Starbucks CEO Howard Schultz Just Vowed To End The Days Of 'False Promises'

The month of April has been marked by several public sightings of Starbucks CEO Howard Schultz. His recent appearances at Starbucks stores in Southern California, as NPR learned from Harvard Business School historian Nancy Koehn, were probably attempts to conduct what she called "listening sessions." Talking face-to-face with employees could give Schultz a better idea about what is wrong at Starbucks and how he could address it as a leader — without resorting to unions.

Evidently, Schultz believes he has come to an understanding with workers. Earlier this month, Reuters received a video created by the CEO in which he calls out his company's failure to uphold promises made in recent years. "We are going to make promises that we will keep, promises that are real and going to solve the problems that exist in your stores," Schultz said. What this means in practice, he clarified, is that Starbucks will implement more training, guarantee hours to its workers, and conduct better maintenance of store equipment — issues that he got insight about during "co-creation sessions" with employees.

Schultz has been openly against Starbucks' stores expanding efforts to unionize, calling unions an "assault" on companies in general. His recent talks with workers seem to be his attempt to discourage employees from unionizing by addressing their concerns about the company. "We will become the best version of Starbucks by co-creating our future directly as partners," he wrote in an open letter to the company this month. "However, we must not be distracted by the different vision being put forward by union organizers at some Starbucks stores."

Starbucks seems to be as anti-union as ever

Though Schultz noted in his letter that "the law gives [Starbucks] partners a right to organize," the company is still being accused of union-busting. This month, the National Labor Relations Board filed additional charges against Starbucks, most recently related to the way the company has treated pro-union workers in Arizona, according to the Phoenix Business Journal. The contents of the complaint include allegations that supervisors have used interrogation, coercive statements, and further disciplinary measures against staff for trying to unionize.

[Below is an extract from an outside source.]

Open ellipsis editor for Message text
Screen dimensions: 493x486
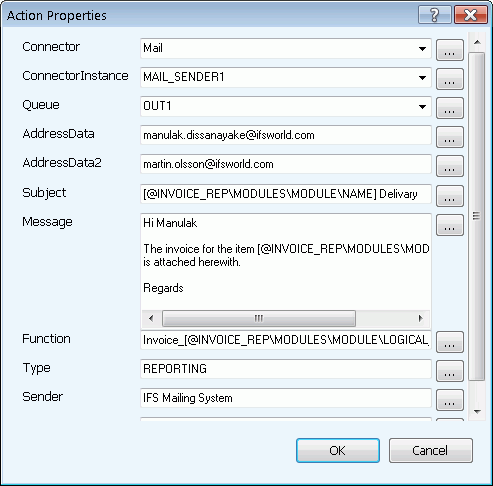[x=450, y=225]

The first Starbucks union formed at the end of 2021, but tensions between the company and pro-union employees gained more public attention in March with a video featuring a 19-year-old barista, who was driven to tears after being disciplined at work. The employee asked why, after closing the store all the time and volunteering to clean up, she was being written up for being absent from work due to a hospital stay and death in her family. The write-up came one day after she had handed out informational cards about unionization to fellow employees. The National Labor Relations Board currently has 300 open cases against Starbucks listed on its website.